--- Start Given data ---

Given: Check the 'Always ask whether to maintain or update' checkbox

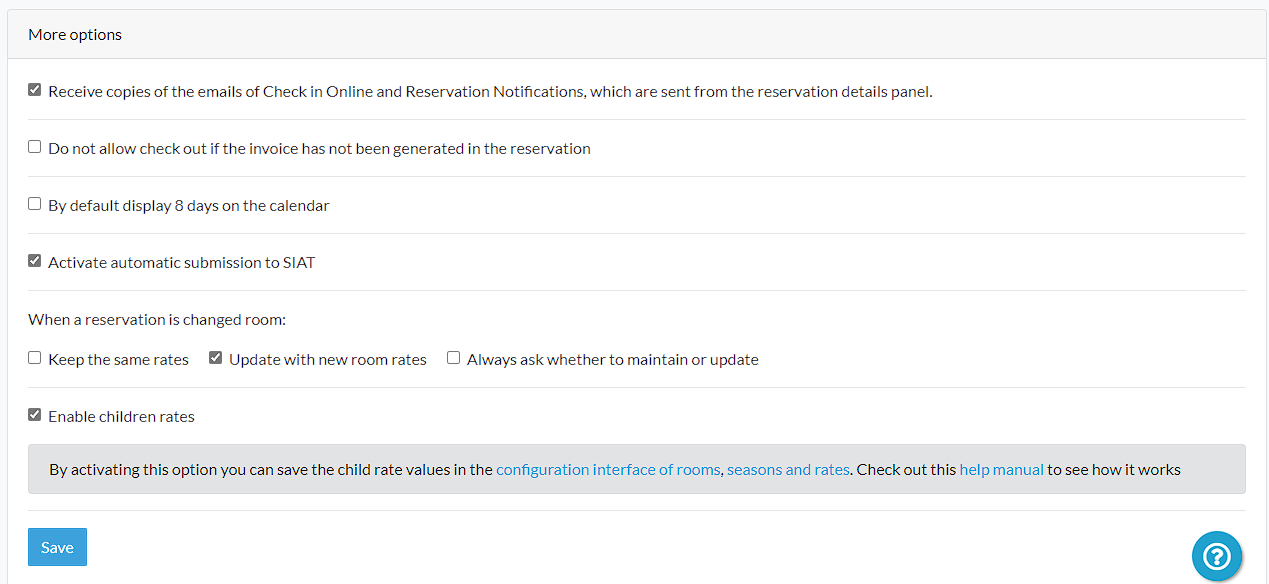Looking at the screenshot, I should click(454, 358).
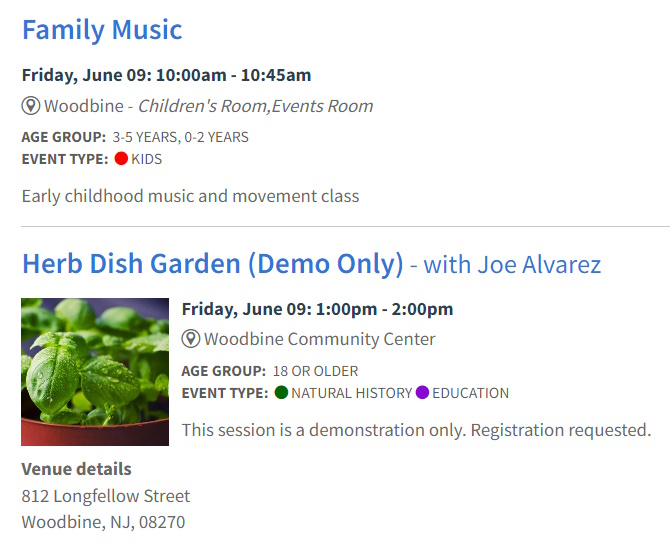Open the basil plant event thumbnail

pyautogui.click(x=95, y=372)
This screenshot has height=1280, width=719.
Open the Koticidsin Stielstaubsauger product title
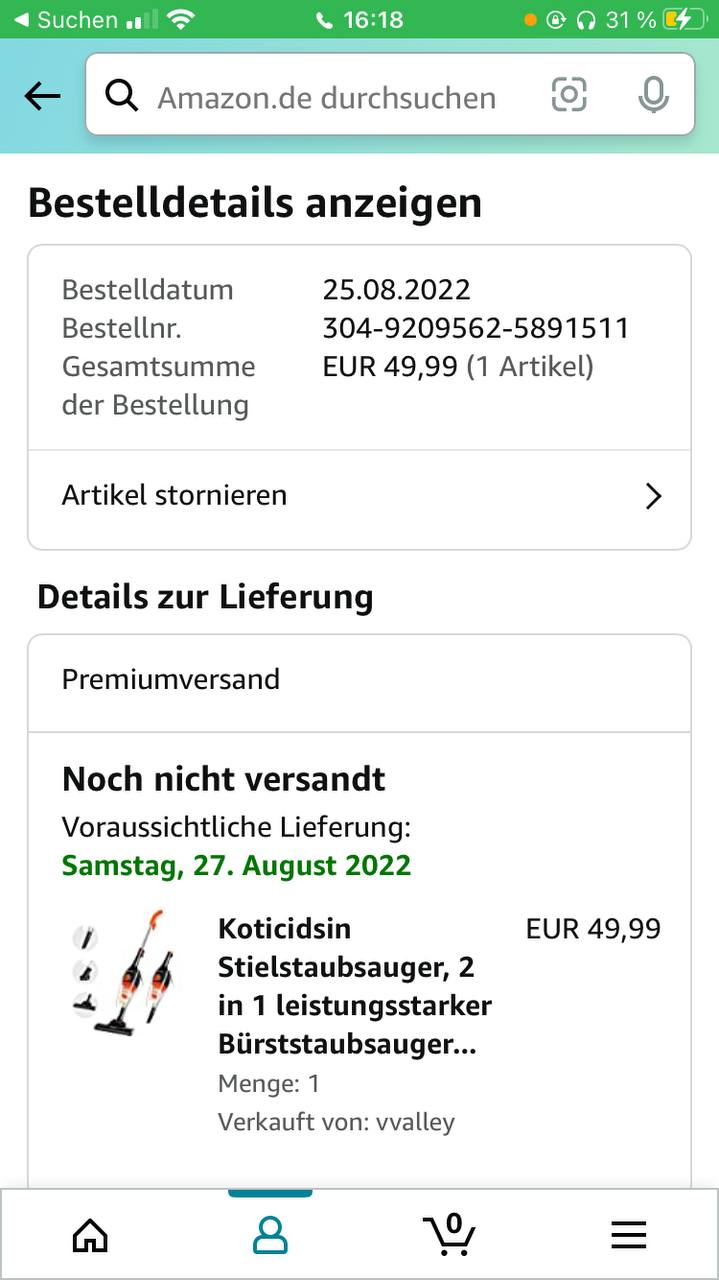(x=355, y=986)
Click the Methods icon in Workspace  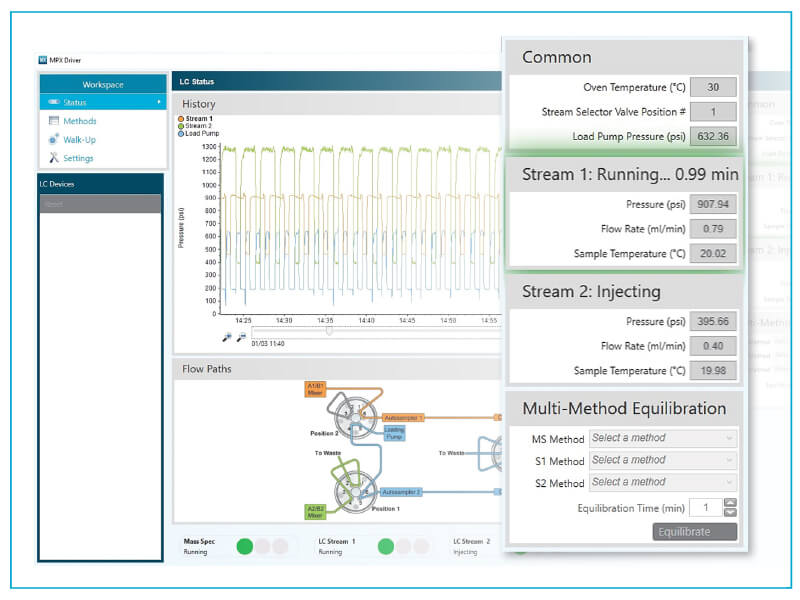54,121
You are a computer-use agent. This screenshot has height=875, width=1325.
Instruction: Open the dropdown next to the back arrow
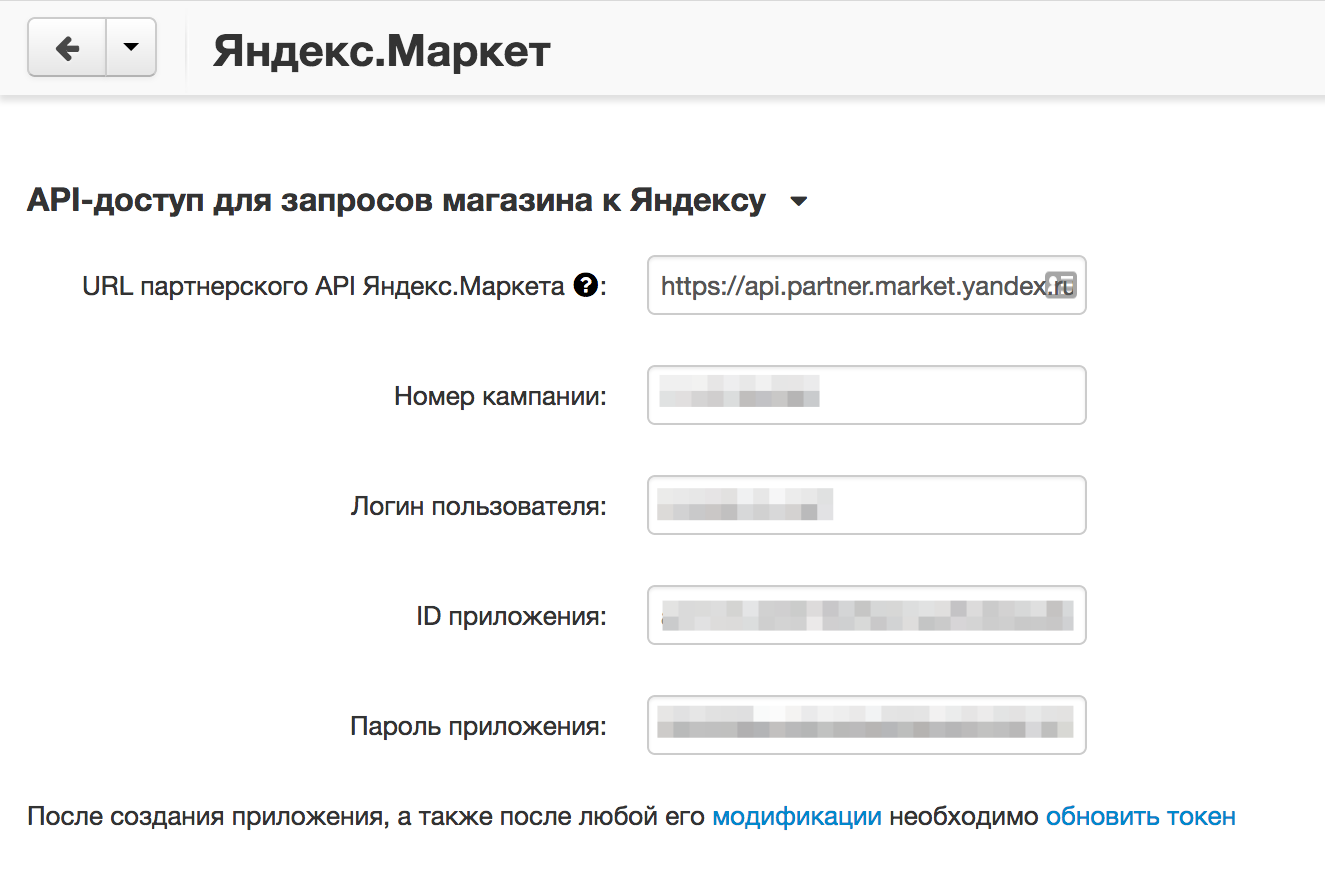(x=131, y=48)
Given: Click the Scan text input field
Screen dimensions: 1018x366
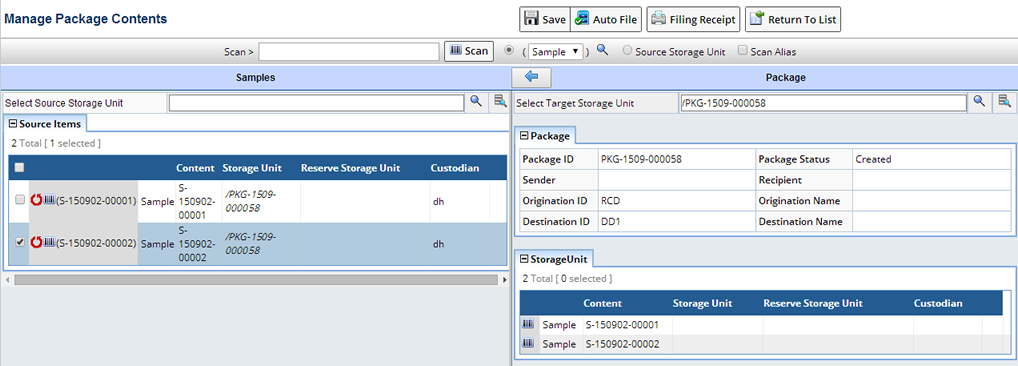Looking at the screenshot, I should pyautogui.click(x=349, y=52).
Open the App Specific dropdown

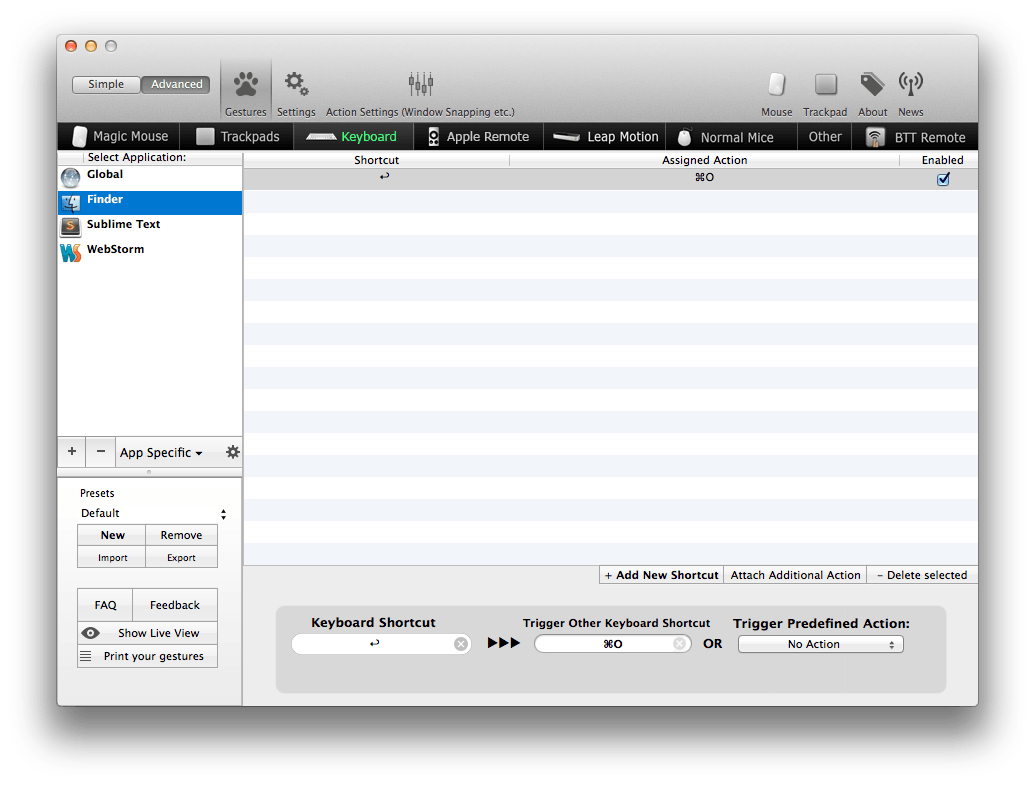161,453
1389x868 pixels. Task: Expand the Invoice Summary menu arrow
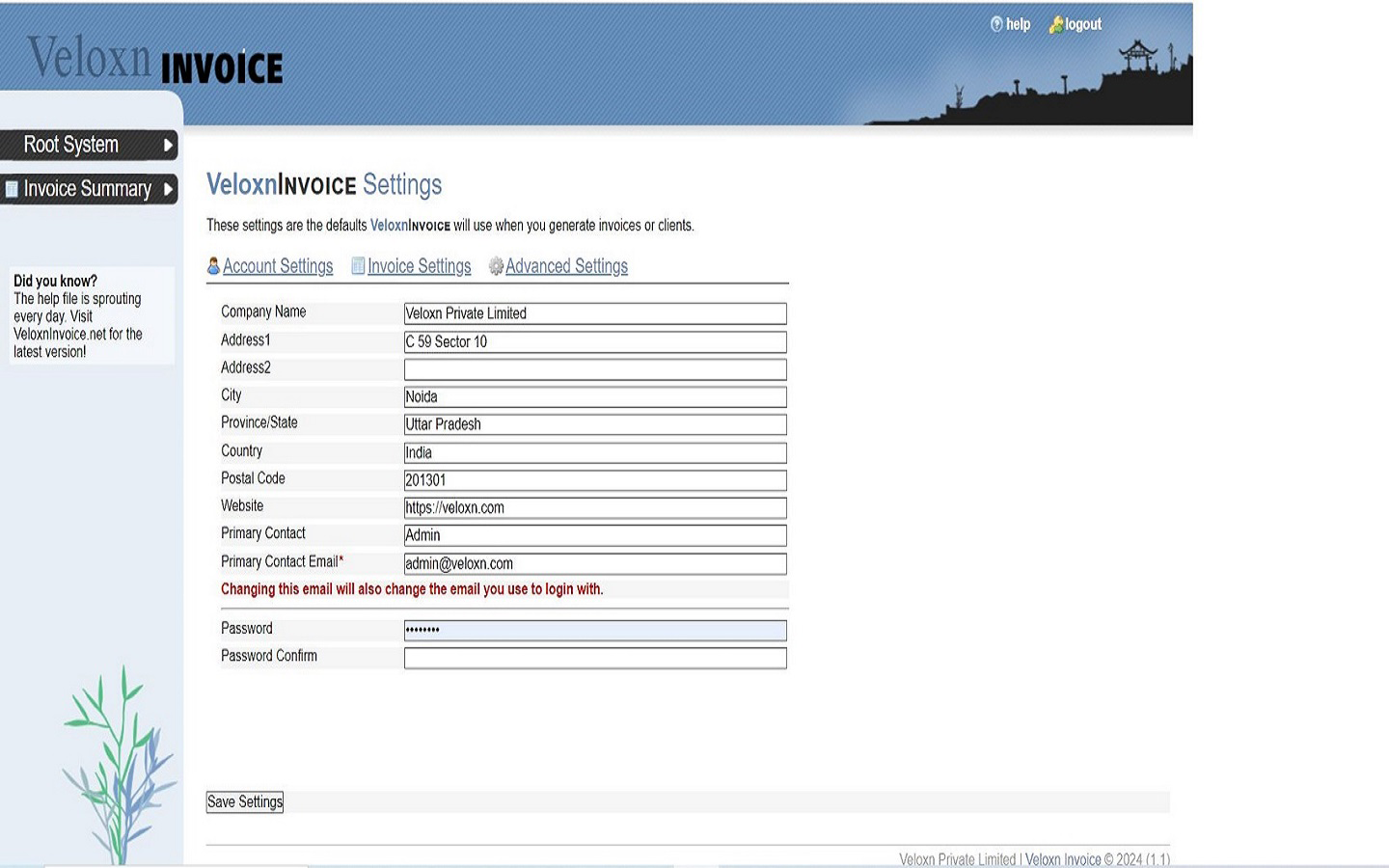(x=168, y=189)
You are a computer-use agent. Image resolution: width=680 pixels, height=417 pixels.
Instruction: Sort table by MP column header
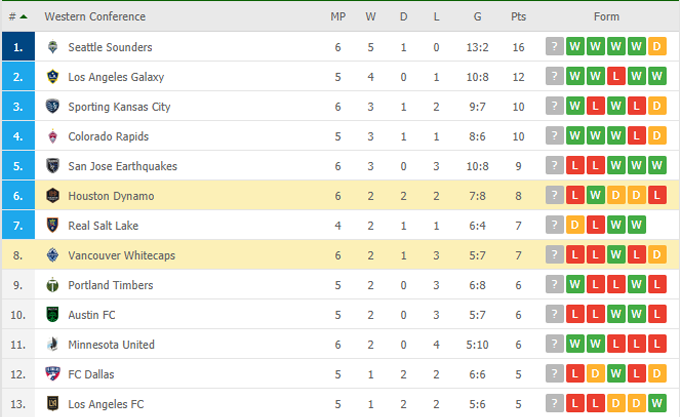338,17
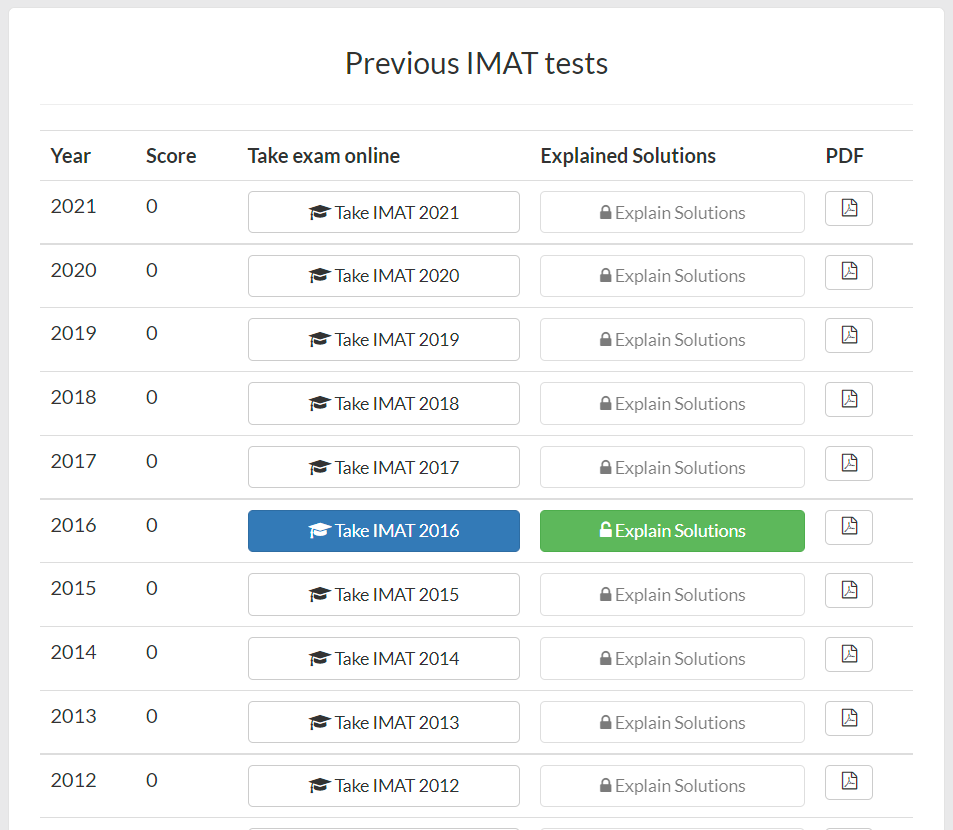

--- End Given data ---

**Exercise description**
Copy the records word for word, from the line with "You are a computer-use agent. This" through the end of the records. Leave the pictures out.

**Complete output**
You are a computer-use agent. This screenshot has height=875, width=1325.
Instruction: Open the dropdown next to the back arrow
(x=131, y=48)
Given: Click the Scan text input field
Screen dimensions: 1018x366
Looking at the screenshot, I should pyautogui.click(x=349, y=52).
Open the App Specific dropdown

161,453
1389x868 pixels. Task: Expand the Invoice Summary menu arrow
(x=168, y=189)
You are a computer-use agent. Image resolution: width=680 pixels, height=417 pixels.
Instruction: Sort table by MP column header
338,17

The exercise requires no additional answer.